Signorelli ne s’embarrasse pas des angoisses de l’âme. Ses damnés ne souffrent pas et il ne torture pas leur masque impassible à peine implorant. Ce précurseur des grandes traditions modernes — et peut-être le plus audacieux des modernes — méprisant le spiritualisme des mystiques, de Léonard de Vinci et des florentins, semble pressentir le matérialisme ou du moins le pragmatisme des doctrinaires des dix-neuvième et vingtième siècles, la froide raison qu’anime le seul amour du fait humain. Le paganisme renaissant opposé au mysticisme chrétien du Moyen-Age fut la principale inspiration de l’art moderne inauguré par Signorelli, Michel-Ange et Raphaël.
Signorelli est le plus païen des trois, le plus classique dans le sens de la statuaire grecque, avec des accentuations que n’avaient pas prévues les artistes péricléens.
La décoration de la Cappella Nuova dut paraître à l’époque un défi, un défi technique et religieux. Fra Angelico de Fiesole l’avait commencée en 1447 dans le style coloriste des mystiques florentins. Pourquoi appela-t-on l’ombrien Signorelli à lui succéder cinquante ans après?

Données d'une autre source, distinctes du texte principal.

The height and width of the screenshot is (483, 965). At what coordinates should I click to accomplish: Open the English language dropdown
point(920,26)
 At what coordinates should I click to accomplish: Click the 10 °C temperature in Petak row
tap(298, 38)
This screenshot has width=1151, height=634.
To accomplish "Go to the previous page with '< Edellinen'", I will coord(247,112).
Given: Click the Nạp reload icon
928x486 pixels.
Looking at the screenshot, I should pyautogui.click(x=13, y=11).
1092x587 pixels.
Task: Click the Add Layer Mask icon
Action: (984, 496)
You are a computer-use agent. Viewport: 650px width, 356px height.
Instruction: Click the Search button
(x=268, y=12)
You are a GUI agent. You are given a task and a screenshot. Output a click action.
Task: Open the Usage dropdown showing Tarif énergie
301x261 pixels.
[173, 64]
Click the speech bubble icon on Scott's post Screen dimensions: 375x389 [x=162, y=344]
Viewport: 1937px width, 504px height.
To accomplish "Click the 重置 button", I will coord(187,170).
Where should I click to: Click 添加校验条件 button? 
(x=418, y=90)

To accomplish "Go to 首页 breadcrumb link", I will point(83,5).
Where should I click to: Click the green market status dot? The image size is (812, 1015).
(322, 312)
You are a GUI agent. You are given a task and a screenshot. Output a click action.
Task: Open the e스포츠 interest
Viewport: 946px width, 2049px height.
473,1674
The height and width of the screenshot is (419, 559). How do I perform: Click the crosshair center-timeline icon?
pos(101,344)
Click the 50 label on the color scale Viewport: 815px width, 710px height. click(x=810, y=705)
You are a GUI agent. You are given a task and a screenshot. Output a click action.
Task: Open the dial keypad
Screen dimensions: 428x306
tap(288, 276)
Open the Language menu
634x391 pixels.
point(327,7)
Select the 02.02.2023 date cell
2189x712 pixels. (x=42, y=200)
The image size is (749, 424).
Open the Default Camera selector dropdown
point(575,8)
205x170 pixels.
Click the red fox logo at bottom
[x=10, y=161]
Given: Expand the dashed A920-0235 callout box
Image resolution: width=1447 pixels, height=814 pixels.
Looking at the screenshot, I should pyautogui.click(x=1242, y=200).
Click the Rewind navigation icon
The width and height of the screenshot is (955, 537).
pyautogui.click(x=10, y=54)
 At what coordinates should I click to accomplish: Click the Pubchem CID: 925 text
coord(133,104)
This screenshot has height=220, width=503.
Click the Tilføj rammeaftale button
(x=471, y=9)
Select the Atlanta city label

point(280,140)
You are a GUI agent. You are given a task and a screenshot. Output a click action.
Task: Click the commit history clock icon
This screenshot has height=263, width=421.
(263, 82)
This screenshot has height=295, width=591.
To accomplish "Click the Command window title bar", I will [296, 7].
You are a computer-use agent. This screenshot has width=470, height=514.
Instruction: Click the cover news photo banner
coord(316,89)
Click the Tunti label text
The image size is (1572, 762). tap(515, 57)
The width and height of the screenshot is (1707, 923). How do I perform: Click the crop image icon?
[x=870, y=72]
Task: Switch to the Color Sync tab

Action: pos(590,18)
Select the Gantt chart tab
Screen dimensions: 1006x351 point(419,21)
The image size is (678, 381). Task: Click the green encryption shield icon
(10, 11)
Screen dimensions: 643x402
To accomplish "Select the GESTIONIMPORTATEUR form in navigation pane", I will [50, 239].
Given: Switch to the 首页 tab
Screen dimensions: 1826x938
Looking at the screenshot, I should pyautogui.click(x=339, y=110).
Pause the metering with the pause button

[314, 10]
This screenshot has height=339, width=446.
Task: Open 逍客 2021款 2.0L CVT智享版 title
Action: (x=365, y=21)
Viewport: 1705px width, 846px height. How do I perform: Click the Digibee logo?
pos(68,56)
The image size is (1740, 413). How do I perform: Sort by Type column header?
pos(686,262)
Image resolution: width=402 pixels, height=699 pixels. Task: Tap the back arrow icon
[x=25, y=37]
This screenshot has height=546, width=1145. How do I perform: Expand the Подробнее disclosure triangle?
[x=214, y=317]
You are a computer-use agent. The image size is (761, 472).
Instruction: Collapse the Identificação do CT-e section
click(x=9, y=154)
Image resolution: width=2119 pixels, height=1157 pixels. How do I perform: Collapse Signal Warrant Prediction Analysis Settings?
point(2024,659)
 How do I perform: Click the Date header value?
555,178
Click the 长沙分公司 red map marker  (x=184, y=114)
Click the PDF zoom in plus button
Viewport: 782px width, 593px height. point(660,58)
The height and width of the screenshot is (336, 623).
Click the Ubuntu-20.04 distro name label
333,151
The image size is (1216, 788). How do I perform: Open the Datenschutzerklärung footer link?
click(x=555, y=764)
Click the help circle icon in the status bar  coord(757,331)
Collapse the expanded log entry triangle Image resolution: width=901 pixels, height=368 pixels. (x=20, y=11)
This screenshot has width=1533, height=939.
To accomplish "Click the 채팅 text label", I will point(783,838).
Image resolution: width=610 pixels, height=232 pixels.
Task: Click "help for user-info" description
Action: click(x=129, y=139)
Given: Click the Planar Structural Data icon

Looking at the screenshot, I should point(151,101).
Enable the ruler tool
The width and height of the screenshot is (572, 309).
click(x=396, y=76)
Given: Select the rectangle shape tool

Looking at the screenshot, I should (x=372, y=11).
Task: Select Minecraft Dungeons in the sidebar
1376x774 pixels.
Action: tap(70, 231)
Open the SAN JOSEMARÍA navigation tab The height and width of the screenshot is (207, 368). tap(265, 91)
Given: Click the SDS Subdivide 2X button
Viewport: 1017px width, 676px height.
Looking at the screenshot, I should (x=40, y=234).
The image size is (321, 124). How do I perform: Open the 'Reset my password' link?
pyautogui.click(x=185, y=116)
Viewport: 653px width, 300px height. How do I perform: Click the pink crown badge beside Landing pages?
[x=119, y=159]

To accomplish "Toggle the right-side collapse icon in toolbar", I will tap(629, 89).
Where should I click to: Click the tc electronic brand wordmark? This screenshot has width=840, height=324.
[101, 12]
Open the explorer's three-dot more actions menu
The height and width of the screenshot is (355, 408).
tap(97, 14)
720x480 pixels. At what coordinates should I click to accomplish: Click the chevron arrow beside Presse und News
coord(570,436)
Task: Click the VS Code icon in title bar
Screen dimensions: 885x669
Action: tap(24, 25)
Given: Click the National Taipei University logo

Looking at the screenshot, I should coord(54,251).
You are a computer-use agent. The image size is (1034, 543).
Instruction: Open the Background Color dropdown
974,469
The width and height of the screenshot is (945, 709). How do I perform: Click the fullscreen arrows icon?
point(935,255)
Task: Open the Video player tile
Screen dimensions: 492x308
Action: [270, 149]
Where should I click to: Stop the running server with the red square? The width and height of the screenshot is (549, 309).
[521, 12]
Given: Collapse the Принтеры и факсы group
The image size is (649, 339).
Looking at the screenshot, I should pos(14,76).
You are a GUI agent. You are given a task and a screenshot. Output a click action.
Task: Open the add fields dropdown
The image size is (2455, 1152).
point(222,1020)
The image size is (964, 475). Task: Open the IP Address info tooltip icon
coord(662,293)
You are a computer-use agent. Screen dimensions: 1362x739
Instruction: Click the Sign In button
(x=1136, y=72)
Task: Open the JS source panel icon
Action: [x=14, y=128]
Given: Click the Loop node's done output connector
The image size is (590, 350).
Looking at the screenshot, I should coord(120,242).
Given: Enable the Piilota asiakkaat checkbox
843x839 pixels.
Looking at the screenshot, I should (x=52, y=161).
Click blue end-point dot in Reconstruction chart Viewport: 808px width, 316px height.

L’Ombrie n’est pas la terre douceuse que les profanes se représentent. C’est une terre dont l’aridité plastique contraste avec la poétique tendresse et la grâce suave du paysage florentin. Luca Signorelli de Cortona était déjà célèbre par ses compositions de la légende de Saint-Benoît, de Monte Oliveto Maggiore. On était en 1499. Il avait quarante-neuf ans, mais il n’avait pas encore donné sa pleine mesure. Il n’avait pas encore osé. A Orvieto, le cadre gothique, la sévérité de cette vaste armature, l’immensité des surfaces à couvrir lui inspirèrent des résolutions d’audace. Orvieto énerva et exaspéra son génie. Il devait faire de la construction pour que la décoration
DÉTAIL DE LA “RÉSURRECTION” (CATHÉDRALE D’ORVIETO) (photo Giraudon)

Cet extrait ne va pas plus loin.